RE: Review of IETF netann Draft

Martin -

Thanks for the review.  I've got some questions in-line.


> -----Original Message-----
> From: Martin Duerst [mailto:duerst@w3.org]
> Sent: Friday, February 20, 2004 6:09 PM
> To: Eric Burger; uri@w3.org
> Subject: Re: Review of IETF netann Draft
> 
> 
> At 12:50 04/02/19 -0500, Eric Burger wrote:
> 
> >The IETF Internet Draft Basic Network Media Services with SIP, 
> >http://www.ietf.org/internet-drafts/draft-burger-sipping-netann-08.txt, 
> >amongst other things establishes a URI convention for 
> addressing named 
> >resources at an automaton (in this case, a media server).
> >
> >Input is solicited on the use and applicability of a URI 
> convention in the 
> >sip: and sips: URI scheme.
> 
> Do you mean the convention to pick out some user names and use them
> to denote something else than users?
> 
> In general, such conventions are considered a bad idea
> (the less of it the better), but I don't understand enough
> of SIP to assess this particular case.
> 
> In addition to the arguments you give in section 6, proliferation
> should also be looked at. With postmaster@example.org, there is
> only one such address used up, and everybody in the email community
> knows this rather well.
> 
> Your draft already has three or four, and there might be more
> in the future. People won't necessarily know what they all mean,
> and may not suspect that they stand for something special.
> 
> One solution to this problem may be to change
>      sip:annc@example.net....
> to
>      sip:special-annc@example.net
> (choose whatever appropriate for the 'special' prefix).

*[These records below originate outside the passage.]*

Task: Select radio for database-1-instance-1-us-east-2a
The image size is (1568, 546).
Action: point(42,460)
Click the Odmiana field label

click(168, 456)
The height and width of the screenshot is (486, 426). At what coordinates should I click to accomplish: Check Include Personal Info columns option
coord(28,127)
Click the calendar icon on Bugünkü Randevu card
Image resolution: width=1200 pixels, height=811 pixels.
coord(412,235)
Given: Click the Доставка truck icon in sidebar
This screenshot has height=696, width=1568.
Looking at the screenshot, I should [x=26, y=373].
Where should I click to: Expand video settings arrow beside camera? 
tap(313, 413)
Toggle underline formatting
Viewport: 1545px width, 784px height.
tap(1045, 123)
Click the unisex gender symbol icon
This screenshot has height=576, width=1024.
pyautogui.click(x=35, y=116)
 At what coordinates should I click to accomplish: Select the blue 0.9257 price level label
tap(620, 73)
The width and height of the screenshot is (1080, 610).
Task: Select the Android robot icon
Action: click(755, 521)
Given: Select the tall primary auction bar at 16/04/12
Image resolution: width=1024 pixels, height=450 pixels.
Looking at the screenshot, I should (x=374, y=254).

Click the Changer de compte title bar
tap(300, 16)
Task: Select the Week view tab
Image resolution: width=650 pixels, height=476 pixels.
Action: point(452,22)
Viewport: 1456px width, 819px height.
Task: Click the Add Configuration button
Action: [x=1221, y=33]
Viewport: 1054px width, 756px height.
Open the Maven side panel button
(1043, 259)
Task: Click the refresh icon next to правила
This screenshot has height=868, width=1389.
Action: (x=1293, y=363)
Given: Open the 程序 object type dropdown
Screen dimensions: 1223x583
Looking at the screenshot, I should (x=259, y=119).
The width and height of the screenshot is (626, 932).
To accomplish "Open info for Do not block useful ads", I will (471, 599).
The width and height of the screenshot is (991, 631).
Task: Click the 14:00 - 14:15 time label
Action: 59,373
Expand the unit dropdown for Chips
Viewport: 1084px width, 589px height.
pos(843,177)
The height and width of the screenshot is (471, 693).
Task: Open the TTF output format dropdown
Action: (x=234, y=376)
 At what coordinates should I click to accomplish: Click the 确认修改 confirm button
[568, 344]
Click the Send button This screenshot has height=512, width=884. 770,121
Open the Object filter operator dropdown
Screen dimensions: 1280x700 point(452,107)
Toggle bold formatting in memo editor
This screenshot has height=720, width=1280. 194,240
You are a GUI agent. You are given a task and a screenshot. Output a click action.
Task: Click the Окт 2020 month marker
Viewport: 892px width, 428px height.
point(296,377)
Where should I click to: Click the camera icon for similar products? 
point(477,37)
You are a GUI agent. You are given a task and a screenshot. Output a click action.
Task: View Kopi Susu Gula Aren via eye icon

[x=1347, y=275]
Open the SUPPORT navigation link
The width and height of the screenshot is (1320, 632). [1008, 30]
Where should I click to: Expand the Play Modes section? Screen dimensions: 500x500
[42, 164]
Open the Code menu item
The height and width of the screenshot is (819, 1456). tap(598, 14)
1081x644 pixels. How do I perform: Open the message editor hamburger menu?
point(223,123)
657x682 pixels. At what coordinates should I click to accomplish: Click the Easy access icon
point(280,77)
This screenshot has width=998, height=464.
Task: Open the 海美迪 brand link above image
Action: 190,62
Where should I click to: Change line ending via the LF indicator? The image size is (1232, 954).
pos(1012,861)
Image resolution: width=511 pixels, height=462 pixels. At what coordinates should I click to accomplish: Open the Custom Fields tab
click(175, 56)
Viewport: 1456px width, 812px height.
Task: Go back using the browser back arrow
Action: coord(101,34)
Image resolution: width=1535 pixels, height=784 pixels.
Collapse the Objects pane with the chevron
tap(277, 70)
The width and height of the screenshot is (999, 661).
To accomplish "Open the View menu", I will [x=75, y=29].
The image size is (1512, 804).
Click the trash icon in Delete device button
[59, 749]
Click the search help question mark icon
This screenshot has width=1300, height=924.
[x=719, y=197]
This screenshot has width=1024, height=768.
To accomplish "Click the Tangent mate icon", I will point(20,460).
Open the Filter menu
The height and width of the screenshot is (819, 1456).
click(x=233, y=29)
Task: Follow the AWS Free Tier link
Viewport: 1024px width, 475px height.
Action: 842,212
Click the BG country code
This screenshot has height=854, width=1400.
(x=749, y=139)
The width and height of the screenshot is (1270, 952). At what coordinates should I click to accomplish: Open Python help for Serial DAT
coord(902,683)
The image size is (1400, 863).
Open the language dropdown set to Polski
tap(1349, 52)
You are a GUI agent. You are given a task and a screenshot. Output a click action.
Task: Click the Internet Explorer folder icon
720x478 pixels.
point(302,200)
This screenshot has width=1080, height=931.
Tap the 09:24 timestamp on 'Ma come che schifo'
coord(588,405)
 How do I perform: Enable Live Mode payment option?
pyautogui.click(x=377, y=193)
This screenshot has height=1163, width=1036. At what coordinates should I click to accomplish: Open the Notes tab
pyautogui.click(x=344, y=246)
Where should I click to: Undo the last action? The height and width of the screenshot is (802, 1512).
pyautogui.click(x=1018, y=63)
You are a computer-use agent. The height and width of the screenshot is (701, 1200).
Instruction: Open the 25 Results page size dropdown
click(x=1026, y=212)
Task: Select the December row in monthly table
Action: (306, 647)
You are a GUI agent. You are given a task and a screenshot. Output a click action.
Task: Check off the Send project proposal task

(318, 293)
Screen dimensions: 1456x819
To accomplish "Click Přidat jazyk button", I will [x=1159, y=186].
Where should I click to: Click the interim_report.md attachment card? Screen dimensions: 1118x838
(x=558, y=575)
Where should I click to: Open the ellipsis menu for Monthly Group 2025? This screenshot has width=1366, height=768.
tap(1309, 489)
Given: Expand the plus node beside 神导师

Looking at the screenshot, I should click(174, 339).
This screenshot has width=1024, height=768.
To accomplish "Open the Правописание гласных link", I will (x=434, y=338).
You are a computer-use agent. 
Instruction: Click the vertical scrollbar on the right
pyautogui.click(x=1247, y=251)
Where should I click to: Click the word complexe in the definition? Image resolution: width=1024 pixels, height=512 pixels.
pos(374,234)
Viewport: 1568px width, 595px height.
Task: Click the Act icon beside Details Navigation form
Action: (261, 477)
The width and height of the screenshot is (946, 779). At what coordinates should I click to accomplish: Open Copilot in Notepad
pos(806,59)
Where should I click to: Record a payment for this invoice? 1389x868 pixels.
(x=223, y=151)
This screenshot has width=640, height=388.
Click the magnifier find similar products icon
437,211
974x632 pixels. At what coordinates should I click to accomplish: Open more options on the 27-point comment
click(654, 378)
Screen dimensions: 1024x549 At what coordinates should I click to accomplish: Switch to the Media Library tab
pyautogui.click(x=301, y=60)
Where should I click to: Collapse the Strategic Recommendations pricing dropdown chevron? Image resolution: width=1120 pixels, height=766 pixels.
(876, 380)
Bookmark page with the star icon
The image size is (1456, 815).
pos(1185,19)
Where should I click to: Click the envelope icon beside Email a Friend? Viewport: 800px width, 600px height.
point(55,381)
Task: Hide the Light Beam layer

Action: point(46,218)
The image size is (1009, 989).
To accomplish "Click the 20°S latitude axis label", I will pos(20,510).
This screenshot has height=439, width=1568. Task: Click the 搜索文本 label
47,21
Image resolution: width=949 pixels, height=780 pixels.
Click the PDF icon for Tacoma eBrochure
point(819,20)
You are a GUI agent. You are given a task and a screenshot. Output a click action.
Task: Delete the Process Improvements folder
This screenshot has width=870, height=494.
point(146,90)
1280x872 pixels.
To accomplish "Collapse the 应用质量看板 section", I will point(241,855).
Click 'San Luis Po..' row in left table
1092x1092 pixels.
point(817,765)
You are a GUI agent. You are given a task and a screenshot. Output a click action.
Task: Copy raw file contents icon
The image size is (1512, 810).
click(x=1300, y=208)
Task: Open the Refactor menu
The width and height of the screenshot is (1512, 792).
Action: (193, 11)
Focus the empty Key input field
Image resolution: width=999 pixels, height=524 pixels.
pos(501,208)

In theory, any special prefix suffers the same problem.  "annc" takes away from the namespace the same as "special-annc".

In practice, it is in fact the way SIP is used that makes the namespace issue a non-problem.  The "reserved" users are typically at a device or proxy.  They are not exposed externally, as discussed in Section 6 of the draft.


> Another issue I think is the use of URIs within URIs.
> You use examples with quotes:
>        sip:annc@ms2.example.net; \
>            play="http://audio.example.net/allcircuitsbusy.g711"
> and examples without quotes:
>          sip:annc@ms.example.net; \
>              play=file://fs.example.net/clips/my-intro.dvi; \
>              content-type=video/mpeg%3bencode%d3314M-25/625-50
> 
> My general observation of practice in many different places is to
> 1) not use quotes or anything similar, and 2) to only escape
> what needs to be escaped (although more escaping is often
> done because implementations of escaping try not to be
> context-dependent).

That is an excellent suggestion which will go into the next draft.

> As an aside, the 'locale' production also has problems,
> because it limits languages to those that have two-letter
> codes (see RFC 3066).

Absolutely correct -- I'll fix this one, too, refering to RFC3066.

> Hope this helps,     Martin.

Thank you very much for your review of the draft!